As seen in the quote above, Deleuze and Guattari see machines everywhere. The body, the earth, desire, everything processes as a machine. In the same light they declare that “everything is production” (4). Nothing is ever done producing. Food, a computer, a spoon, everything is production as it continues to produce and is tied up to other machines that continue to produce. Nonetheless, just because nothing is ever done producing does not mean that nothing is ever produced. It is important to note that “Something is produced: the effects of a machine, not merely metaphors” (2). Products exist but only as producers. Furthermore, “production is immediately consumption and a recording process” (4). The distinction between production and consumption – and the process which records those – is collapsed by the prevalence of production in both consumption and recording.

Desire as a machine is referred to as the desiring-machine. Desire has been treated almost exclusively as a lack. Deleuze and Guattari instead see desire as a positive, productive force. Instead of treating desire as coming from the intrinsic lack of a phallus which seeks unification in the daddy-mommy-me triad, they see desire as originating outside the desiring machine not in lack but in flows of production. Desiring machines involve heterogeneous parts in connective synthesis, not independent parts in functioning whole. In this way, “A schizophrenic out for a walk is a better model than a neurotic lying on the analyst’s couch” (2).
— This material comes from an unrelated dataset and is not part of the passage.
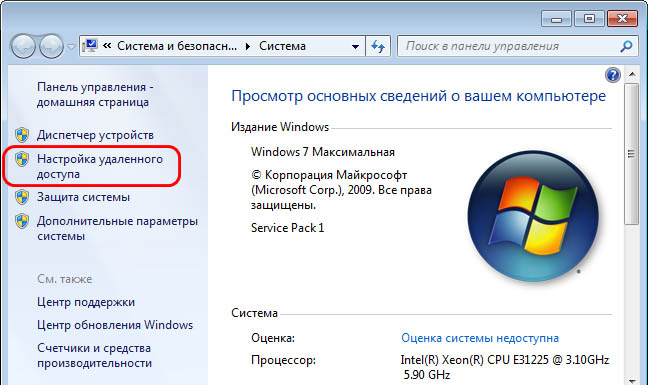
Task: Click the shield icon beside Защита системы
Action: coord(22,197)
The schizophrenic is not being unified by some lack but is stimulated by desires outside himself or even his “triadic unification” (daddy-mommy-me). Desiring machines are social, always coupling with other machines, connecting to flows from one or the other, flowing between them. Desiring machines are not self contained or originating.
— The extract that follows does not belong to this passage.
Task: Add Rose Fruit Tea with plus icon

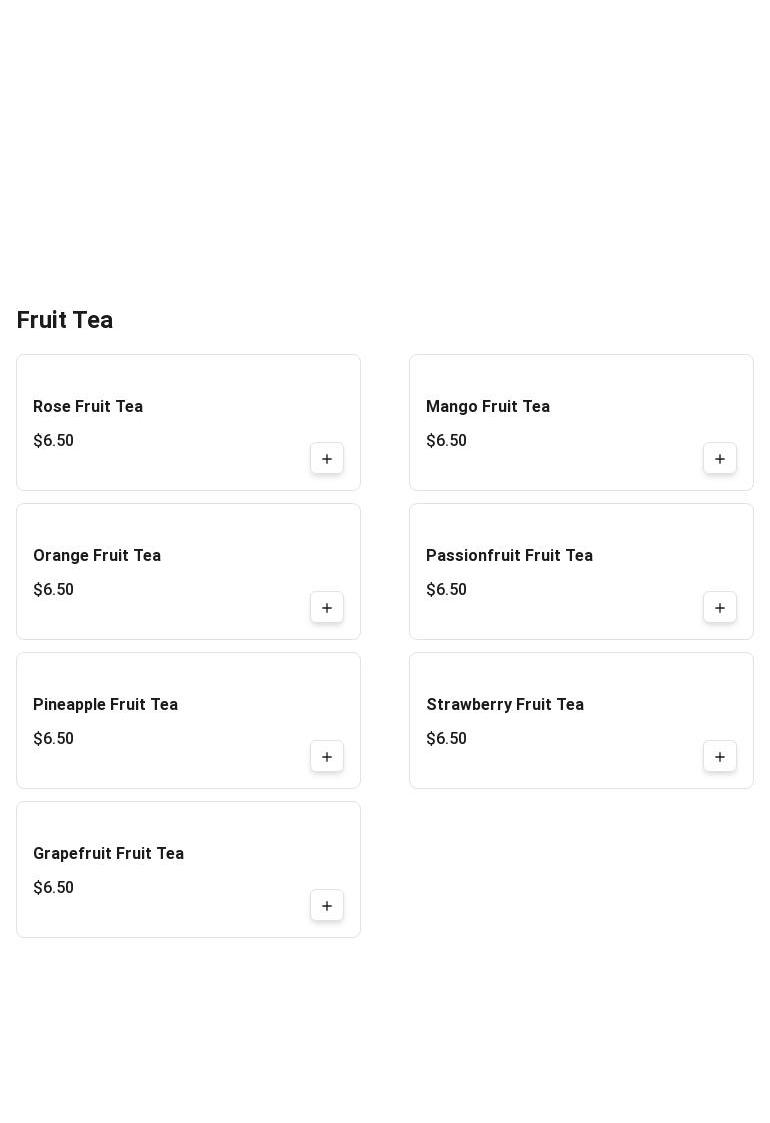Action: coord(327,459)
The capitalist machine is distinct from the desiring machine, and other machines, in a few ways. While the desiring machine has heterogeneous parts the capitalist machine originates from within itself. Even though the capitalist machine originates in itself it is not contained within itself. It is continually connected to other machines, but always begins as the capitalist machine. The capitalist machine is also distinct in that “it is the only social machine that is constructed on the basis of decoded flows, substituting for intrinsic codes an axiomatic of abstract quantities in the form of money” (139). Whereas the socius (social sphere) codes desire, capitalism’s flows are not coded at all. Capital itself is the body without organs (10). Capital “produces surplus value, just as the body without organs reproduces itself” (10). Surplus value here is an abstract flow that has no connection to the territorial flows of primitive society. Because of its abstract nature, capital has no territory. Privatization in capitalism also decodes the flows of capital. Privatization makes that flows only a property not the coded flow. Deleuze and Guattari declare, “At capitalism’s limit the deterrritorialized socius gives way to the body without organs, and the decoded flows throw themselves into desiring-production” (140). At its limits capitalism is a flow of money which makes more money and never does anything but that.
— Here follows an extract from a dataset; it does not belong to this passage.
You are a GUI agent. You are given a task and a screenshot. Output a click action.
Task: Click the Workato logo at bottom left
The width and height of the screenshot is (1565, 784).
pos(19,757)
I shall conclude these summaries of desiring machines and capitalist machines with one more quote.
“An apparent conflict arises between the desiring-machines and the body without organs. Every coupling of machines, every production of a machine, every sound of a machine running, becomes unbearable to the body without organs. Beneath its organs it sense there are larvae and loathsome worms, and a God at work messing it all up or strangling it by organizing it” (9).

Deleuze, Gilles and Guattari, Felix Anti-Oedipus: Capitalism and Schizophrenia Penguin Books: New York, 1972.

1 comment:

Bruce (Bru-tsa) said...

Dearest Terese, I hope you are home safe in your palace after pony.
I love that concluding quote. It seems like the crux of it to me, or maybe it's just something I can understand. But what a bizarre book. Mashing together the body, machines, capitalism, psychoanalysis... I wouldn't even know how to read that. I now want to try, though.